Un día después de dos explosiones en una clínica limeña que dejaron al menos 35 heridos, la policía peruana descartó que el hecho tenga origen terrorista y que más bien habría sido producto de una presunta venganza.

Los atacantes fueron identificados como los hermanos Alexander y Claudia Benites, quienes quedaron con heridas graves tras la explosión y están siendo atendidos en la unidad de cuidados intensivos del mismo centro que atacaron, ubicado en el centro sur de la capital peruana.

El jefe de la dirección contra el terrorismo, José Baella, en rueda de prensa afirmó que los hermanos “al parecer se habrían puesto de acuerdo en venganza, porque en años anteriores la madre de estas dos personas habría fallecido en la clínica y además estarían demandando a la clínica para reivindicarse económicamente".

Los Benites demandaron a la clínica Ricardo Palma acusándola de negligencia médica porque allí atendieron en reiteradas ocasiones a su madre, Victoria Aguilar, por migrañas, cuando ella tenía un tumor cerebral, del cual fue operada y poco después falleció.

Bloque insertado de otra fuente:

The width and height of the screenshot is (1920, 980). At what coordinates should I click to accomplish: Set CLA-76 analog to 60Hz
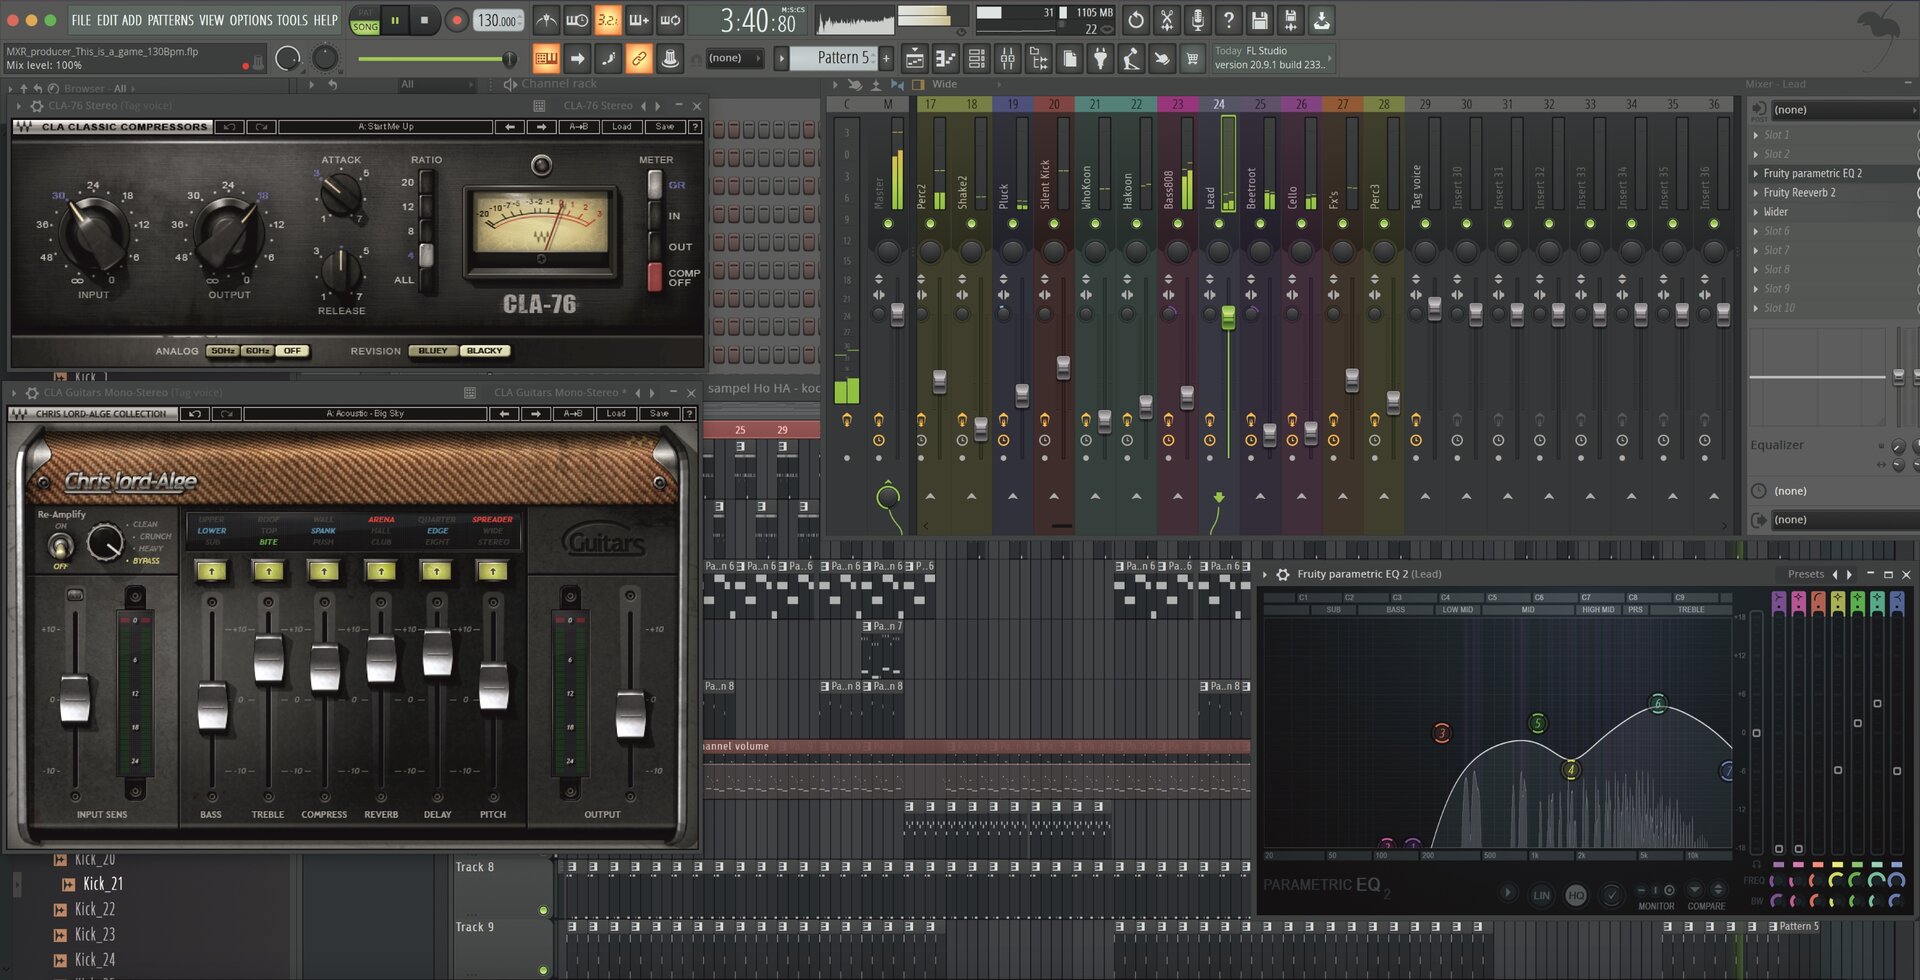[257, 351]
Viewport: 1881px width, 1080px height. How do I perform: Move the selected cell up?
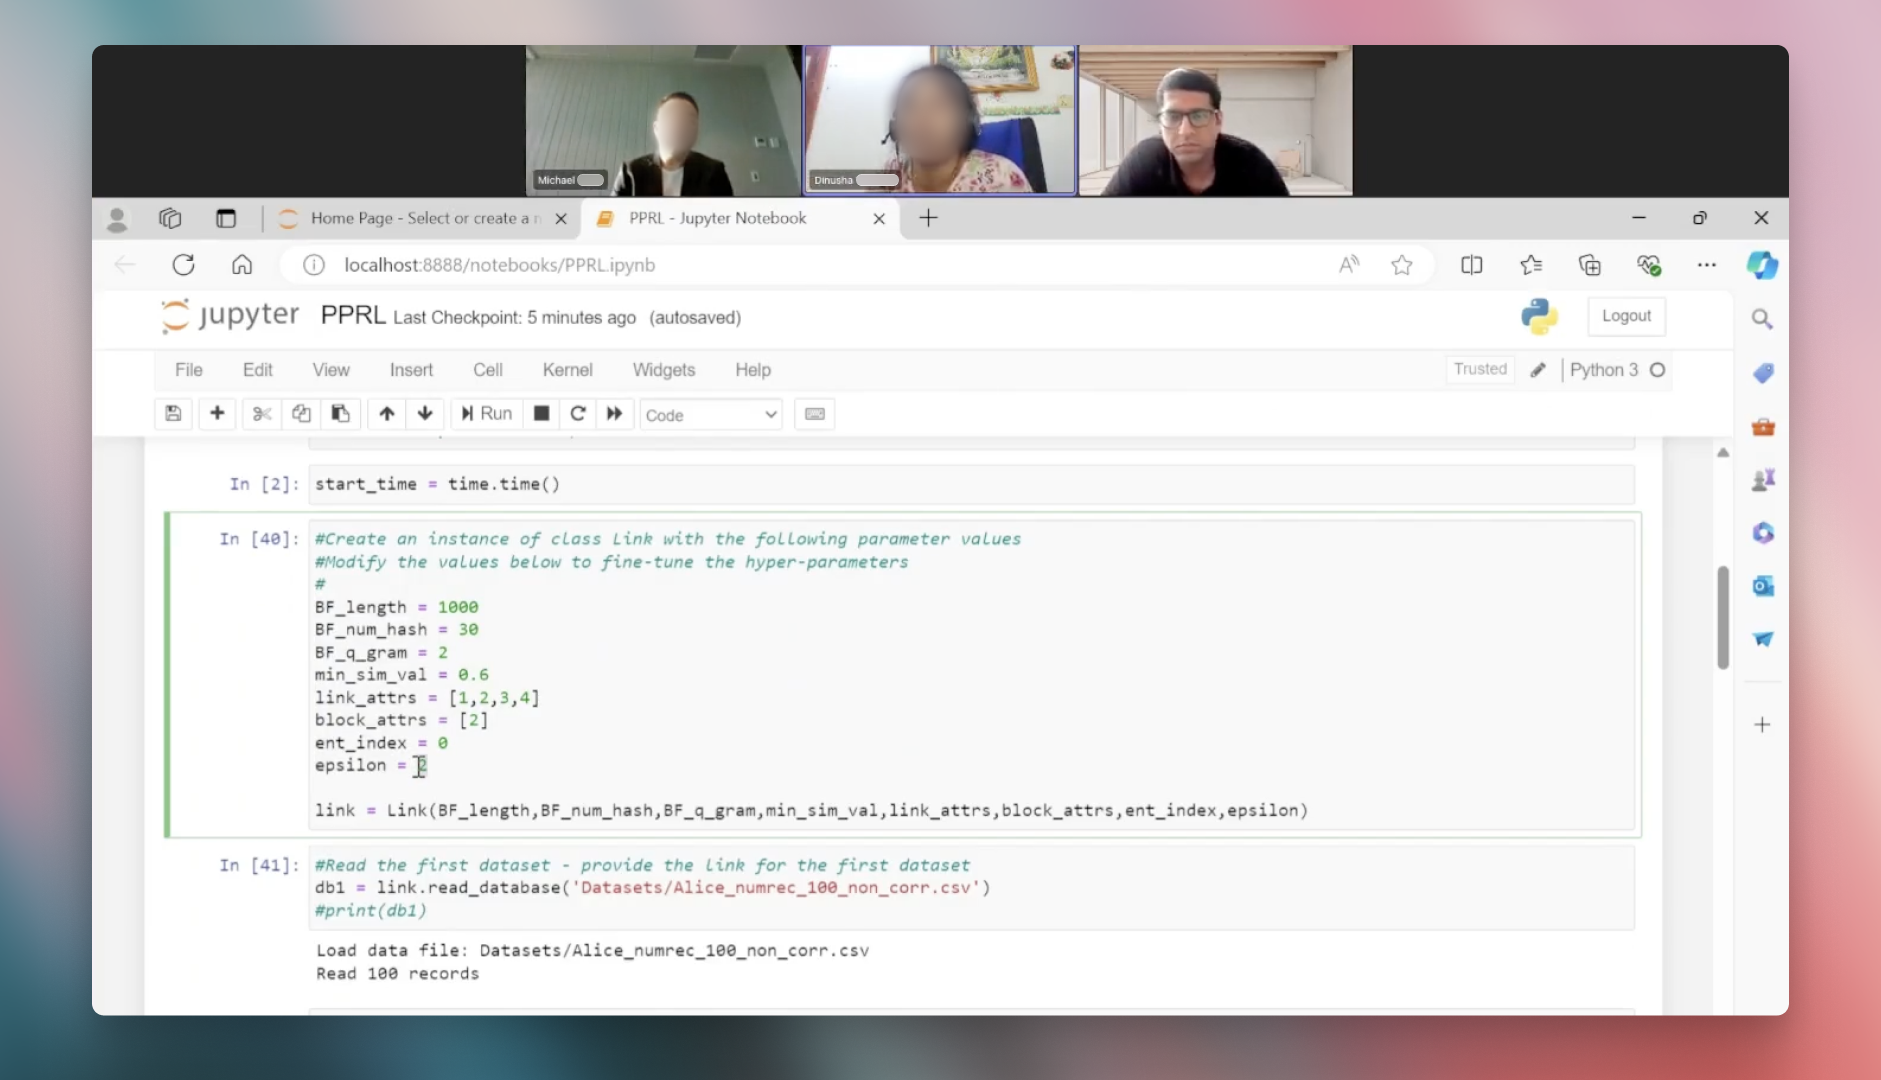pos(387,414)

La justicia dispuso multas al centro médico por más de 100.000 dólares, lo cual no fue suficiente para la familia de la difunta, que exigía sanciones para los médicos que la atendieron.

El hecho, registrado la mañana del martes, causó la evacuación de esa edificación y la paralización del tráfico de los alrededores. La clínica anunció que la tarde del martes se normalizó la atención.